Problem details
The records are to be copied exactly and in full.

Supplied records

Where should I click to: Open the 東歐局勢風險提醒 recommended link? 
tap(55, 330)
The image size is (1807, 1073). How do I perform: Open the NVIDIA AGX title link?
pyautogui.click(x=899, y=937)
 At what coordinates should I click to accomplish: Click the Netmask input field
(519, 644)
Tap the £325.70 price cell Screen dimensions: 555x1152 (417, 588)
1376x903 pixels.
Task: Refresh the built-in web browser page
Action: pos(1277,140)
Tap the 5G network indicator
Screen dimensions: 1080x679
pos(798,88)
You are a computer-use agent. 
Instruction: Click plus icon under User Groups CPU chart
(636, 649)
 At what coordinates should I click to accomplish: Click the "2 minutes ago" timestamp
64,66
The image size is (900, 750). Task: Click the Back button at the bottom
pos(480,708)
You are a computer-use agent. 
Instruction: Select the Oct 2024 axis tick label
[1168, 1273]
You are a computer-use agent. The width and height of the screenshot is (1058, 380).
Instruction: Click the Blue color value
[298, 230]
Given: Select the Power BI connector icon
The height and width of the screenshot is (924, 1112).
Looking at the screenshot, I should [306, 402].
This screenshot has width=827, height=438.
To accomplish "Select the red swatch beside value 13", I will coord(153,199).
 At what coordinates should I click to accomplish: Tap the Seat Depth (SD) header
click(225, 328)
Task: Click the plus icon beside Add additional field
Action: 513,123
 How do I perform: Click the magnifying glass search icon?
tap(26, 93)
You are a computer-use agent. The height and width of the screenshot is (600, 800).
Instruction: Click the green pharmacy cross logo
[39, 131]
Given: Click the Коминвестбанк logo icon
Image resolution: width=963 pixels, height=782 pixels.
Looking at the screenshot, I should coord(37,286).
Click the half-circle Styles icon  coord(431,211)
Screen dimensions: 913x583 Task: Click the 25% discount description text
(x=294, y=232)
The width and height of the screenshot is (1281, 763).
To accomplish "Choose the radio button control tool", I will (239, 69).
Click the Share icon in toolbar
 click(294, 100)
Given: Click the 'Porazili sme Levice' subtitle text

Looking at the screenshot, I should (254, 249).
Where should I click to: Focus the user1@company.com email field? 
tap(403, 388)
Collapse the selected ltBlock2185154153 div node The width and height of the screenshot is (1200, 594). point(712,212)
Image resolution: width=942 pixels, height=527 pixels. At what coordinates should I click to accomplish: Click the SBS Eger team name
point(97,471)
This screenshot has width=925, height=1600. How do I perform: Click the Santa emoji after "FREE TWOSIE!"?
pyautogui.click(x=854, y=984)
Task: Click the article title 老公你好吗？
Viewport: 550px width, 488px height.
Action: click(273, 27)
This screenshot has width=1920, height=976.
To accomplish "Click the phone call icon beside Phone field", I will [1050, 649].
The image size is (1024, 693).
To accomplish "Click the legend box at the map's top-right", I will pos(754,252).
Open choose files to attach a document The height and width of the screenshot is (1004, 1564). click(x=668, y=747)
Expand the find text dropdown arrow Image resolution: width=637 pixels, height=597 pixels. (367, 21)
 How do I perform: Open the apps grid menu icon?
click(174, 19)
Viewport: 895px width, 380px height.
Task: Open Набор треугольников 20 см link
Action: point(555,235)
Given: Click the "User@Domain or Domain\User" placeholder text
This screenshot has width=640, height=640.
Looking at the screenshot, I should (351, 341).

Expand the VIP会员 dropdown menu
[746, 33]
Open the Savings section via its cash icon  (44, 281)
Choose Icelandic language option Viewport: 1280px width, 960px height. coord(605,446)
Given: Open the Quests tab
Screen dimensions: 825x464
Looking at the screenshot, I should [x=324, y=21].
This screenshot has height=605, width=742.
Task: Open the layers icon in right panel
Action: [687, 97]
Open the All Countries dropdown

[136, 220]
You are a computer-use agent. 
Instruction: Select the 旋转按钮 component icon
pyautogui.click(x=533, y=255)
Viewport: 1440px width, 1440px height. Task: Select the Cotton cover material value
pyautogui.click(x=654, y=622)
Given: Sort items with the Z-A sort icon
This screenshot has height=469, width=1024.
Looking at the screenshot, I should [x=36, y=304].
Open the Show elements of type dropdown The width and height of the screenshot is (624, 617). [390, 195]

Solution for this task
Where should I click to: Open the 東歐局勢風險提醒 recommended link? 
tap(55, 330)
The image size is (1807, 1073). How do I perform: Open the NVIDIA AGX title link?
pyautogui.click(x=899, y=937)
 At what coordinates should I click to accomplish: Click the Netmask input field
(519, 644)
Tap the £325.70 price cell Screen dimensions: 555x1152 (417, 588)
1376x903 pixels.
Task: Refresh the built-in web browser page
Action: pos(1277,140)
Tap the 5G network indicator
Screen dimensions: 1080x679
pos(798,88)
You are a computer-use agent. 
Instruction: Click plus icon under User Groups CPU chart
(636, 649)
 At what coordinates should I click to accomplish: Click the "2 minutes ago" timestamp
64,66
The image size is (900, 750). Task: Click the Back button at the bottom
pos(480,708)
You are a computer-use agent. 
Instruction: Select the Oct 2024 axis tick label
[1168, 1273]
You are a computer-use agent. The width and height of the screenshot is (1058, 380).
Instruction: Click the Blue color value
[298, 230]
Given: Select the Power BI connector icon
The height and width of the screenshot is (924, 1112).
Looking at the screenshot, I should [306, 402].
This screenshot has width=827, height=438.
To accomplish "Select the red swatch beside value 13", I will coord(153,199).
 At what coordinates should I click to accomplish: Tap the Seat Depth (SD) header
click(225, 328)
Task: Click the plus icon beside Add additional field
Action: 513,123
 How do I perform: Click the magnifying glass search icon?
tap(26, 93)
You are a computer-use agent. The height and width of the screenshot is (600, 800).
Instruction: Click the green pharmacy cross logo
[39, 131]
Given: Click the Коминвестбанк logo icon
Image resolution: width=963 pixels, height=782 pixels.
Looking at the screenshot, I should coord(37,286).
Click the half-circle Styles icon  coord(431,211)
Screen dimensions: 913x583 Task: Click the 25% discount description text
(x=294, y=232)
The width and height of the screenshot is (1281, 763).
To accomplish "Choose the radio button control tool", I will (239, 69).
Click the Share icon in toolbar
 click(294, 100)
Given: Click the 'Porazili sme Levice' subtitle text

Looking at the screenshot, I should (254, 249).
Where should I click to: Focus the user1@company.com email field? 
tap(403, 388)
Collapse the selected ltBlock2185154153 div node The width and height of the screenshot is (1200, 594). point(712,212)
Image resolution: width=942 pixels, height=527 pixels. At what coordinates should I click to accomplish: Click the SBS Eger team name
point(97,471)
This screenshot has width=925, height=1600. How do I perform: Click the Santa emoji after "FREE TWOSIE!"?
pyautogui.click(x=854, y=984)
Task: Click the article title 老公你好吗？
Viewport: 550px width, 488px height.
Action: click(273, 27)
This screenshot has width=1920, height=976.
To accomplish "Click the phone call icon beside Phone field", I will [1050, 649].
The image size is (1024, 693).
To accomplish "Click the legend box at the map's top-right", I will pos(754,252).
Open choose files to attach a document The height and width of the screenshot is (1004, 1564). click(x=668, y=747)
Expand the find text dropdown arrow Image resolution: width=637 pixels, height=597 pixels. (367, 21)
 How do I perform: Open the apps grid menu icon?
click(174, 19)
Viewport: 895px width, 380px height.
Task: Open Набор треугольников 20 см link
Action: point(555,235)
Given: Click the "User@Domain or Domain\User" placeholder text
This screenshot has width=640, height=640.
Looking at the screenshot, I should (351, 341).

Expand the VIP会员 dropdown menu
[746, 33]
Open the Savings section via its cash icon  (44, 281)
Choose Icelandic language option Viewport: 1280px width, 960px height. coord(605,446)
Given: Open the Quests tab
Screen dimensions: 825x464
Looking at the screenshot, I should [x=324, y=21].
This screenshot has height=605, width=742.
Task: Open the layers icon in right panel
Action: [687, 97]
Open the All Countries dropdown

[136, 220]
You are a computer-use agent. 
Instruction: Select the 旋转按钮 component icon
pyautogui.click(x=533, y=255)
Viewport: 1440px width, 1440px height. Task: Select the Cotton cover material value
pyautogui.click(x=654, y=622)
Given: Sort items with the Z-A sort icon
This screenshot has height=469, width=1024.
Looking at the screenshot, I should [x=36, y=304].
Open the Show elements of type dropdown The width and height of the screenshot is (624, 617). [390, 195]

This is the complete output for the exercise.